Work instructions =>
Return only this: the line with "Where should I" and all the lines that follow it below, through the final one, exactly as they are.

Data for this task =>

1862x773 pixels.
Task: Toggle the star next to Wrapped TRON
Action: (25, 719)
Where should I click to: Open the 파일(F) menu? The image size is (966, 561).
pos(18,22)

Answer to this task =>
Where should I click to: Open the 파일(F) menu? The image size is (966, 561).
pos(18,22)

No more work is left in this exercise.